Renal cell carcinoma
Our kidneys are responsible for clearing our blood of unneeded minerals. The blood is filtrated and the unwanted residue than shed out of our body together with water in the form of urine. The kidney tubules take care of the correct water-mineral relation. A cell carcinoma implies that kidney cell have degenerated and furthermore clogged into malignant tumours. These tumours damage the kidney and can even beset neighbouring tissue. Single tumour cells may even wander through the lymph vessels or veins to other parts of the body (lung, liver, bone marrow, brain), where they settle and develop into dangerous metastasis. The formation of metastasis means that the patient's life expectancy is cut short to approximately one year.
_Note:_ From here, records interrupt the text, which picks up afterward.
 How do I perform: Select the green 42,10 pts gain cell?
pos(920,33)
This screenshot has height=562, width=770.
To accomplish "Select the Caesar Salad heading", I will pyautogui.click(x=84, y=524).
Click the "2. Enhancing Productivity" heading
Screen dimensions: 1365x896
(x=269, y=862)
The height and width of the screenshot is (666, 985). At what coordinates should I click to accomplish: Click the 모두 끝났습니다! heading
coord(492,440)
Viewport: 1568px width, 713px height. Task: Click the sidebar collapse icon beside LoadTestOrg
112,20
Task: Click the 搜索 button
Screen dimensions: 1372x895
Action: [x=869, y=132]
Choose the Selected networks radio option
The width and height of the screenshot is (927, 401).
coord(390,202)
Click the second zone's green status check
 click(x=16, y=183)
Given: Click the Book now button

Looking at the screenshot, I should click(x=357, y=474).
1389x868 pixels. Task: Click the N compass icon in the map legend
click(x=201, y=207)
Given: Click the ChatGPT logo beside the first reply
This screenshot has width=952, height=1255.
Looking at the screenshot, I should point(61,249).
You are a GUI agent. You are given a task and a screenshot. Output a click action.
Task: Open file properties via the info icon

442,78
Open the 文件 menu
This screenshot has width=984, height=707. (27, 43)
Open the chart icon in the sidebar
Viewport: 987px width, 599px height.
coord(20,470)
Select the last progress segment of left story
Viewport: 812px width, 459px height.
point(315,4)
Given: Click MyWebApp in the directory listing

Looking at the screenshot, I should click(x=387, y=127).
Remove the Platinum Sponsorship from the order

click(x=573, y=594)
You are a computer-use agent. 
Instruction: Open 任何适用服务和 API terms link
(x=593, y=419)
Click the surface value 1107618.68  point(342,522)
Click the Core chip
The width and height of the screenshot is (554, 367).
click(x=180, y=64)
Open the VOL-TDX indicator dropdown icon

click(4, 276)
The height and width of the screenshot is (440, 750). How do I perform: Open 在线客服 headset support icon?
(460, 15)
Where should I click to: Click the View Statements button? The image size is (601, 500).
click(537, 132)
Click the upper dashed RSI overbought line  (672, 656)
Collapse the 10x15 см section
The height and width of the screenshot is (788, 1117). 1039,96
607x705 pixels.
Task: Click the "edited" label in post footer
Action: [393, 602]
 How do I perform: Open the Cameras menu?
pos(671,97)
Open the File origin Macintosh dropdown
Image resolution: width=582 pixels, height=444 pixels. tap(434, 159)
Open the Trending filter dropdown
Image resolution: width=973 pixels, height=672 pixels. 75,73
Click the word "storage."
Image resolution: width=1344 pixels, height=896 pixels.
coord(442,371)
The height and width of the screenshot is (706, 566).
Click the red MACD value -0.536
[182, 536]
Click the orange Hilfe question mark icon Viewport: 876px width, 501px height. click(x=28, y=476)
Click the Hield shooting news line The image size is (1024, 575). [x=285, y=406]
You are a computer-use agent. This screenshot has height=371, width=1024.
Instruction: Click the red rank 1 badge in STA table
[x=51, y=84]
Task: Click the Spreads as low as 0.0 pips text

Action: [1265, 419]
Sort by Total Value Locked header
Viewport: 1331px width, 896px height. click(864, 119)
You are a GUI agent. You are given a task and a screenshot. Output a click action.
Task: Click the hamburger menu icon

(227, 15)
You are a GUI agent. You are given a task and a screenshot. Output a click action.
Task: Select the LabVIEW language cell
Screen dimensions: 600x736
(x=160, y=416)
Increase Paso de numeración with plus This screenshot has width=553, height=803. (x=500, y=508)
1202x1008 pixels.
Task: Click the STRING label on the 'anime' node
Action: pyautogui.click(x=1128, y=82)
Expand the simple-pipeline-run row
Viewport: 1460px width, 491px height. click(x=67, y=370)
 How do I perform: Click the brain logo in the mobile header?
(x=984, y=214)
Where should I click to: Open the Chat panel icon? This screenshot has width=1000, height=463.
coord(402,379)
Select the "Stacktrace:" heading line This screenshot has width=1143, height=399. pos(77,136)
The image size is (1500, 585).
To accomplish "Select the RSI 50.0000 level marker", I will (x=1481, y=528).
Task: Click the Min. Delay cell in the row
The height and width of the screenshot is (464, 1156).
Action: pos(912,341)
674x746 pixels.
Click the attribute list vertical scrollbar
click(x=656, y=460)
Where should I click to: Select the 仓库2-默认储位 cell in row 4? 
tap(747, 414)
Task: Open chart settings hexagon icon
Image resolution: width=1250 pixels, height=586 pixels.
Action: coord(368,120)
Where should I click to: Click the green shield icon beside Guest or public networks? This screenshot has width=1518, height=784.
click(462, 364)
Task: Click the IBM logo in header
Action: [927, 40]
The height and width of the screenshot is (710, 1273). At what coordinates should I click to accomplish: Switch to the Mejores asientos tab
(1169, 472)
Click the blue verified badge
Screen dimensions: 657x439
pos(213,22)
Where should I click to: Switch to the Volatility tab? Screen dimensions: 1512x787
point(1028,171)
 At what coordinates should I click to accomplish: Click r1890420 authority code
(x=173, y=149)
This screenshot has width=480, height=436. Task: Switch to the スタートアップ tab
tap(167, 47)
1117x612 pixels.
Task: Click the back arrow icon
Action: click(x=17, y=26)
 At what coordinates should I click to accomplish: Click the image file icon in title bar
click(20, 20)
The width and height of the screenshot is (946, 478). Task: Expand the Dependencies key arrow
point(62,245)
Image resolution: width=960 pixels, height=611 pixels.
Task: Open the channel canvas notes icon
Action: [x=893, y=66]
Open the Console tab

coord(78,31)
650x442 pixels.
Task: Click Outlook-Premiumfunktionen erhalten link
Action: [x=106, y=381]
The renal cell carcinoma is a very seldom type of cancer. Especially people who already suffer from a kidney disease, people who are overweight and smokers are at risk of getting kidney cancer. Chances of recovering from renal cell carcinoma are high, if the cancer is discovered at an early stage. This is indeed possible, even though the symptoms that initiate the visit to a physician do not seem to have any connections to cell carcinoma (anaemia, loss of weight, night-time fever) at first. Significant signs that directly point to cell carcinoma (urine that contains blood, renal angle tenderness, palpable tumour) usually appear, when the tumour has already advanced. An advanced tumour is palpable if big enough, small tumours can be detected through ultrasound, Radiography of the thorax, CT, MRI or PET. Furthermore, cancer cells secrete certain substances that can be used to help develop an appropriate therapy.